Para Santiago Sob a Chuva (Parte 3 de 4) — No meio do Caminho havia a riqueza dos encontros

Renata Mello Feltrin
7 min readFeb 7, 2023

( Para ler os textos anteriores dessa série: Texto 1 e Texto 2 )

Naquela última quinzena de outubro de 2022, eu e Rogério estávamos no no 3o dia de caminhada pelo Caminho Central Portugês rumo à Santiago de Compostela. Quanto mais avançávamos nos dias de peregrinação, mais passavamos por lugares de muita natureza exuberante. Bosques que pareciam sair de um filme de conto de fadas, muitas vezes com um rio à nossa direita com um barulhinho de água delicioso e calmante.

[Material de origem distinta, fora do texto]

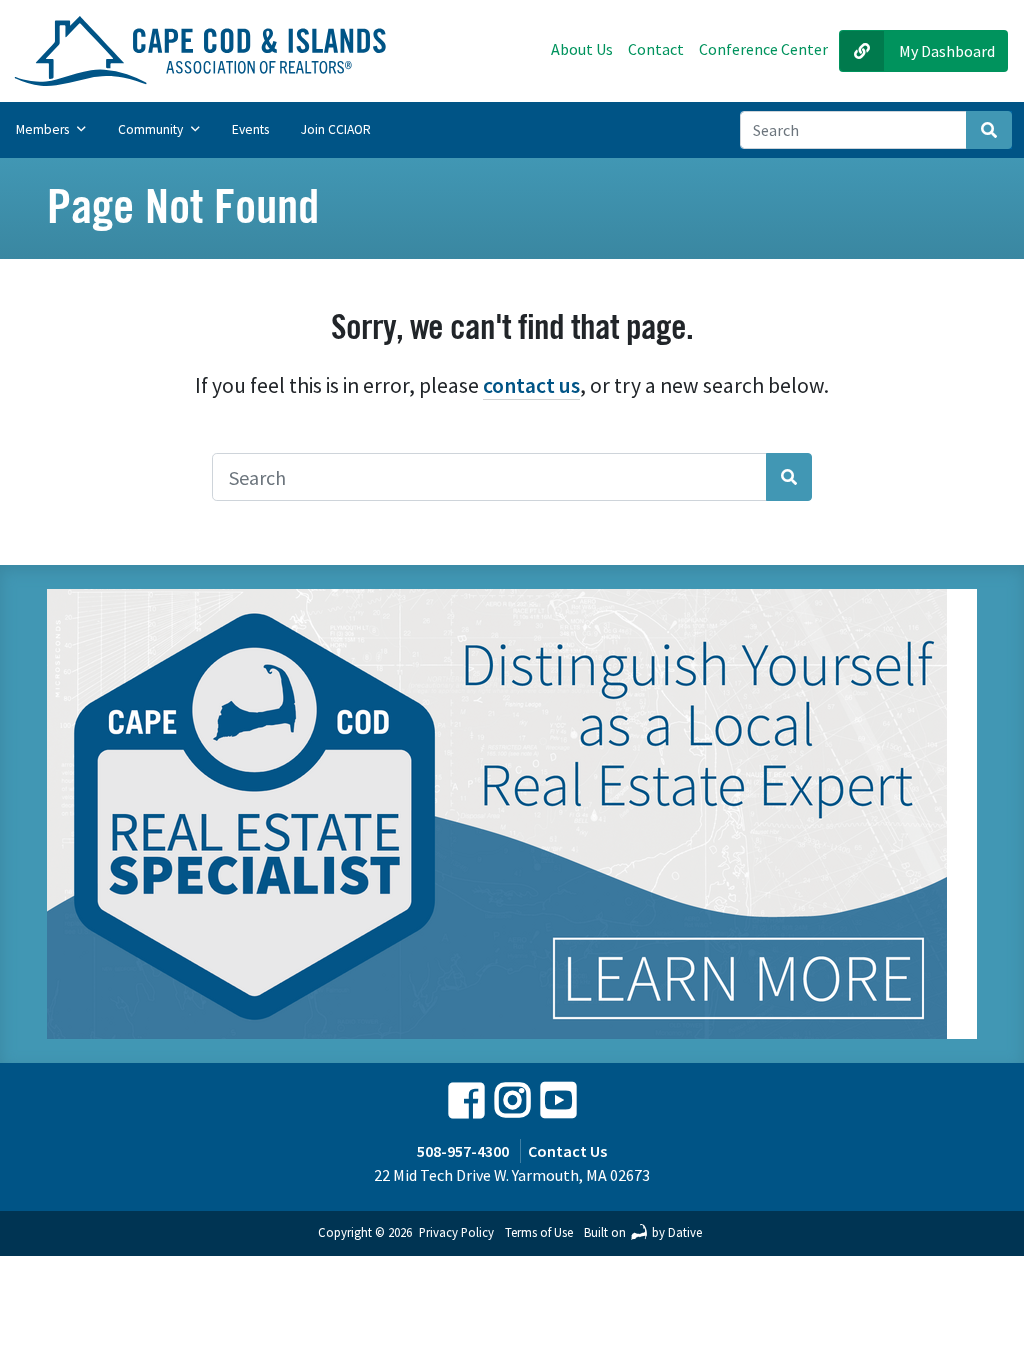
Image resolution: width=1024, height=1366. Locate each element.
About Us (582, 49)
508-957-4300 (463, 1151)
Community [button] (152, 129)
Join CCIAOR (336, 129)
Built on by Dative (643, 1232)
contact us (531, 385)
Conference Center (763, 49)
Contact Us (567, 1151)
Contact (656, 49)
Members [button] (44, 129)
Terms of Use (539, 1232)
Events (250, 129)
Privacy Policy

Trechos de muita subida e por vezes descida intensa.

Passamos também à percorrer bons pedaços pela antiga estrada XIX Romana, com solo repleto de antiquíssimas pedras, muito irregulares, que exigia bastante esforço físico, mas que compensava pelo visual. Imaginar toda a história já experimentada ali, toda a mística de séculos e séculos de vivências e fé passadas naqueles trechos foi especial. A experiência de passar muitas e muitas horas imersa nesses cenários, desplugada do “mundo real”, sem telas, offline nos levaram a horas e horas de extrema conexão. Só que a conexão ali era outra.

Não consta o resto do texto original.